* [What is required]:
Exactly the lines starting at the line containing "About Us (669, 30)" and ending at the line containing "Name * (75, 2184)" are to be written out from the listing below, both included.
§ §
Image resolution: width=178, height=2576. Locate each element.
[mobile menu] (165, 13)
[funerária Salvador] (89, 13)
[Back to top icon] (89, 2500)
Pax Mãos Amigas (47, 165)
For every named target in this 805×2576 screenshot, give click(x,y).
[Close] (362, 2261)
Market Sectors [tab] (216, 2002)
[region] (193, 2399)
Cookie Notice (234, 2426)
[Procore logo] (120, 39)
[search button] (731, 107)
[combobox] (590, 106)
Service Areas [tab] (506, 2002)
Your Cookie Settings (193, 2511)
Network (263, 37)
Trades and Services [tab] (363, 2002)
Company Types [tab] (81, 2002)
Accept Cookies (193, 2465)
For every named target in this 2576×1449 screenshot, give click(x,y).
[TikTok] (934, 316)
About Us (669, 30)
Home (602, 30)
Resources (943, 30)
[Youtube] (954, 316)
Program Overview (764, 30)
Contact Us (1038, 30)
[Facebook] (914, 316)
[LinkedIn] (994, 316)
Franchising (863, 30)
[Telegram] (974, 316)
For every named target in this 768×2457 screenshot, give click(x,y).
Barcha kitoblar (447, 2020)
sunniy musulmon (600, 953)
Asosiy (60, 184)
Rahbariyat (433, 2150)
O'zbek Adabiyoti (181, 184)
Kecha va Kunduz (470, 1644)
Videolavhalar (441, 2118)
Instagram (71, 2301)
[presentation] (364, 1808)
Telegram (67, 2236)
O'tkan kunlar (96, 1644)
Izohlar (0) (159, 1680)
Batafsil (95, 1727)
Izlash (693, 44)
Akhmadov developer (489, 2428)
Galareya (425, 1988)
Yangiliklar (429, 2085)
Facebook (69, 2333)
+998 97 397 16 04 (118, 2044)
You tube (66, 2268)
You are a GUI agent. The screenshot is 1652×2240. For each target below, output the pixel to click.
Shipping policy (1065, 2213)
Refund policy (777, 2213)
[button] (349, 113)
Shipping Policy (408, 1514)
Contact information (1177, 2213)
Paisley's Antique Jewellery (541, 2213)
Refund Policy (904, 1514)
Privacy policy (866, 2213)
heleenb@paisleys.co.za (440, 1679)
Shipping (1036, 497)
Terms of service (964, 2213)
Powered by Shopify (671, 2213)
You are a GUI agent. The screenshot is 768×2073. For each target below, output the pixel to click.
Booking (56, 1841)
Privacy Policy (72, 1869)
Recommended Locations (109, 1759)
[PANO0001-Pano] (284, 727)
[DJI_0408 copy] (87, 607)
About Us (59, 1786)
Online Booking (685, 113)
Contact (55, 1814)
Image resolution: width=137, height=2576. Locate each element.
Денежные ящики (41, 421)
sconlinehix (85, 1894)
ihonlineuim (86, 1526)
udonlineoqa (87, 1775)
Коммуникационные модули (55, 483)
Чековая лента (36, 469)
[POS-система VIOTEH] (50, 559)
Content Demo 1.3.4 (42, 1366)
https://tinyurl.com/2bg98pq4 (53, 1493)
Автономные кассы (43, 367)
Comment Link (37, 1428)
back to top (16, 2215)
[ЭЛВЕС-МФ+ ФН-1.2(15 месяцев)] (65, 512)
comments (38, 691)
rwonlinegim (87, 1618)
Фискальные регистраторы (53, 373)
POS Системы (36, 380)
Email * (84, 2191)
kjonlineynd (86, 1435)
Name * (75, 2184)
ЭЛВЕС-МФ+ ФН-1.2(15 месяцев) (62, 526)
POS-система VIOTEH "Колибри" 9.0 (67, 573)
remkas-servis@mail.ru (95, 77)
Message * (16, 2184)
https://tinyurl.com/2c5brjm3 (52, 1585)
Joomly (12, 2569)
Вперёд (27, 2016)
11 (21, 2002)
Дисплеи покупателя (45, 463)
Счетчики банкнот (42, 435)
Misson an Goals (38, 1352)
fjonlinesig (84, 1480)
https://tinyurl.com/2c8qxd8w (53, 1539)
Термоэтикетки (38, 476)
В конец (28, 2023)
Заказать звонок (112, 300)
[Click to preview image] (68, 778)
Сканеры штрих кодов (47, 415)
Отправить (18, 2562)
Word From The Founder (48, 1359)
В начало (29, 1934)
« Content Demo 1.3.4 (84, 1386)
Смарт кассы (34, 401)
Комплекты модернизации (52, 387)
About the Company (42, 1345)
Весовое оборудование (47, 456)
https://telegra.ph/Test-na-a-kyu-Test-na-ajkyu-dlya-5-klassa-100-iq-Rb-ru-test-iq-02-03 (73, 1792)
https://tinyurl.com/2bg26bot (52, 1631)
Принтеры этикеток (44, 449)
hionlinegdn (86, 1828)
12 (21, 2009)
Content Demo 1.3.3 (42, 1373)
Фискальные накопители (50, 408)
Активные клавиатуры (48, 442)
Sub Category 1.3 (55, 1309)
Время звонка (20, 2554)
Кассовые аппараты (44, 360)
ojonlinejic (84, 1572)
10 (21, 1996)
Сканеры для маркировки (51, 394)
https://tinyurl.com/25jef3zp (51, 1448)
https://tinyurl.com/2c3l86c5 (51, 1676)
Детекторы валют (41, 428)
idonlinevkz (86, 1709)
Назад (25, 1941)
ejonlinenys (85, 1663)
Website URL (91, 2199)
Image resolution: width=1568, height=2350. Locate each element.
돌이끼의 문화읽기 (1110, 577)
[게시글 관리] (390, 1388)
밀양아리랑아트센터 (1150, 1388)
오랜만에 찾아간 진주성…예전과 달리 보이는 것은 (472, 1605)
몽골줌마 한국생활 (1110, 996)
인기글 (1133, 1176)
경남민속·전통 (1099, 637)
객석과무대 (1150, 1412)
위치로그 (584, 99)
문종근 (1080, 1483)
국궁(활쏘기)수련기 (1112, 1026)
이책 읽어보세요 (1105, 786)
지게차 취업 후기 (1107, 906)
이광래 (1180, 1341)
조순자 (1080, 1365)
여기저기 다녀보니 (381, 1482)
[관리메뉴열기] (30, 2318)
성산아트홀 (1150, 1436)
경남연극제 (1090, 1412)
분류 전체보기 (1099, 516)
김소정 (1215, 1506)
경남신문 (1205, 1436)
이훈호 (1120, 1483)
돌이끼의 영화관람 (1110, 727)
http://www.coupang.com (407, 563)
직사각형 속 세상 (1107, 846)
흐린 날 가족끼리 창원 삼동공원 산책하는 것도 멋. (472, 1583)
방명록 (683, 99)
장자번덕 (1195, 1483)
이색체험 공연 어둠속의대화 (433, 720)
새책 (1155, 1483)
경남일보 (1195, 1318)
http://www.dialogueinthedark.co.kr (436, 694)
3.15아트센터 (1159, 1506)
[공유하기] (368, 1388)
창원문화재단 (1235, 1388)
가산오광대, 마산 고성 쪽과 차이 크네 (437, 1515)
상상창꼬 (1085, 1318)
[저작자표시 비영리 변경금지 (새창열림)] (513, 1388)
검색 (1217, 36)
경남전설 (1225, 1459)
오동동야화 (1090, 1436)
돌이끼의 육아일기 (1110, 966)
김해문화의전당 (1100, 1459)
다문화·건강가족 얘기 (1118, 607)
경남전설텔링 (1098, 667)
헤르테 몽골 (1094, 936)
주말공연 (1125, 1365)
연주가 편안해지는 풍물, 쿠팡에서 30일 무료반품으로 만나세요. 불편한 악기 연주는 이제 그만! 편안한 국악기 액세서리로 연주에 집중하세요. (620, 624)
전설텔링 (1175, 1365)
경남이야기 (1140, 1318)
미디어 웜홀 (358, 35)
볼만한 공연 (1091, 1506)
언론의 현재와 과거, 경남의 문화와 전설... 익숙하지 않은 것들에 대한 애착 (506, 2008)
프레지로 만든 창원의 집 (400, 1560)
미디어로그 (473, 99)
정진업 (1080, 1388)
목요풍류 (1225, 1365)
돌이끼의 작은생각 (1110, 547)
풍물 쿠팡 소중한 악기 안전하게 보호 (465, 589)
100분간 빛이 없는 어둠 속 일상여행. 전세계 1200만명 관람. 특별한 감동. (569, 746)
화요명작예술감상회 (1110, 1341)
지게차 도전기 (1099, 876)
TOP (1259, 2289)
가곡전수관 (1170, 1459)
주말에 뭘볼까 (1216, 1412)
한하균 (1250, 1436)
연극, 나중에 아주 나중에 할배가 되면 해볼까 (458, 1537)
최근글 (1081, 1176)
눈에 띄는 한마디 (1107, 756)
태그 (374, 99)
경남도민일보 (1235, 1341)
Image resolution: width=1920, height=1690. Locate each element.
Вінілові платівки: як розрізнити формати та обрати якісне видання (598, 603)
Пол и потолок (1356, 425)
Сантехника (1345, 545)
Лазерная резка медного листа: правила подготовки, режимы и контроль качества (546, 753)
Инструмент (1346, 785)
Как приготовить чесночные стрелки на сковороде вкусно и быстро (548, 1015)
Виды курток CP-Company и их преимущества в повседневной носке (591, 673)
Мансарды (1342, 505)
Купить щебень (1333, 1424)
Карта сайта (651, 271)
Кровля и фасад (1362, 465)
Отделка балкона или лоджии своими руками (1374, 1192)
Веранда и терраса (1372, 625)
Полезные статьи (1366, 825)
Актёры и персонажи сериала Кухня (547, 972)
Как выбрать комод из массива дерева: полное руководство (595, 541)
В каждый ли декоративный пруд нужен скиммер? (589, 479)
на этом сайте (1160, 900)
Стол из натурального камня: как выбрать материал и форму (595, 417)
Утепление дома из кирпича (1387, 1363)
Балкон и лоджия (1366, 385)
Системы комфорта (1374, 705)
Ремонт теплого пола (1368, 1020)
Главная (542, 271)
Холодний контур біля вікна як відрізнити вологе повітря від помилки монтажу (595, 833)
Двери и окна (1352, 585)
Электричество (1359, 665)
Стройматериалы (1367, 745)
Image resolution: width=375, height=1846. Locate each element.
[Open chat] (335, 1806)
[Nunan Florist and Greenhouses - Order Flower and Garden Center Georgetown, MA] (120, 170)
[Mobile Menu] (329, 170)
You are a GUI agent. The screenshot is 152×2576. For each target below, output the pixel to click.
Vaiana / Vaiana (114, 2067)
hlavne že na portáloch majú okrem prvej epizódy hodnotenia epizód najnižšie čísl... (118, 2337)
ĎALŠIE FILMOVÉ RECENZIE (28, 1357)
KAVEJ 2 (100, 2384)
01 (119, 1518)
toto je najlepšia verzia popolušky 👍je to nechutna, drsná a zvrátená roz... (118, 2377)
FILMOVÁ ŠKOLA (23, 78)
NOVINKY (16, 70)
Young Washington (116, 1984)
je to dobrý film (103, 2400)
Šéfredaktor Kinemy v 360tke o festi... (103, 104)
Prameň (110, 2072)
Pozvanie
§ §
* [Written reply]:
About Us (669, 30)
Home (602, 30)
Resources (943, 30)
[Youtube] (954, 316)
Program Overview (764, 30)
Contact Us (1038, 30)
[Facebook] (914, 316)
[LinkedIn] (994, 316)
Franchising (863, 30)
[Telegram] (974, 316)
For every named target in this 768×2457 screenshot, give click(x,y).
Barcha kitoblar (447, 2020)
sunniy musulmon (600, 953)
Asosiy (60, 184)
Rahbariyat (433, 2150)
O'zbek Adabiyoti (181, 184)
Kecha va Kunduz (470, 1644)
Videolavhalar (441, 2118)
Instagram (71, 2301)
[presentation] (364, 1808)
Telegram (67, 2236)
O'tkan kunlar (96, 1644)
Izohlar (0) (159, 1680)
Batafsil (95, 1727)
Izlash (693, 44)
Akhmadov developer (489, 2428)
Galareya (425, 1988)
Yangiliklar (429, 2085)
Facebook (69, 2333)
+998 97 397 16 04 (118, 2044)
You tube (66, 2268)
You are a GUI agent. The screenshot is 1652×2240. For each target below, output the pixel to click.
Shipping policy (1065, 2213)
Refund policy (777, 2213)
[button] (349, 113)
Shipping Policy (408, 1514)
Contact information (1177, 2213)
Paisley's Antique Jewellery (541, 2213)
Refund Policy (904, 1514)
Privacy policy (866, 2213)
heleenb@paisleys.co.za (440, 1679)
Shipping (1036, 497)
Terms of service (964, 2213)
Powered by Shopify (671, 2213)
You are a GUI agent. The screenshot is 768×2073. For each target below, output the pixel to click.
Booking (56, 1841)
Privacy Policy (72, 1869)
Recommended Locations (109, 1759)
[PANO0001-Pano] (284, 727)
[DJI_0408 copy] (87, 607)
About Us (59, 1786)
Online Booking (685, 113)
Contact (55, 1814)
Image resolution: width=137, height=2576. Locate each element.
Денежные ящики (41, 421)
sconlinehix (85, 1894)
ihonlineuim (86, 1526)
udonlineoqa (87, 1775)
Коммуникационные модули (55, 483)
Чековая лента (36, 469)
[POS-система VIOTEH] (50, 559)
Content Demo 1.3.4 (42, 1366)
https://tinyurl.com/2bg98pq4 (53, 1493)
Автономные кассы (43, 367)
Comment Link (37, 1428)
back to top (16, 2215)
[ЭЛВЕС-МФ+ ФН-1.2(15 месяцев)] (65, 512)
comments (38, 691)
rwonlinegim (87, 1618)
Фискальные регистраторы (53, 373)
POS Системы (36, 380)
Email * (84, 2191)
kjonlineynd (86, 1435)
Name * (75, 2184)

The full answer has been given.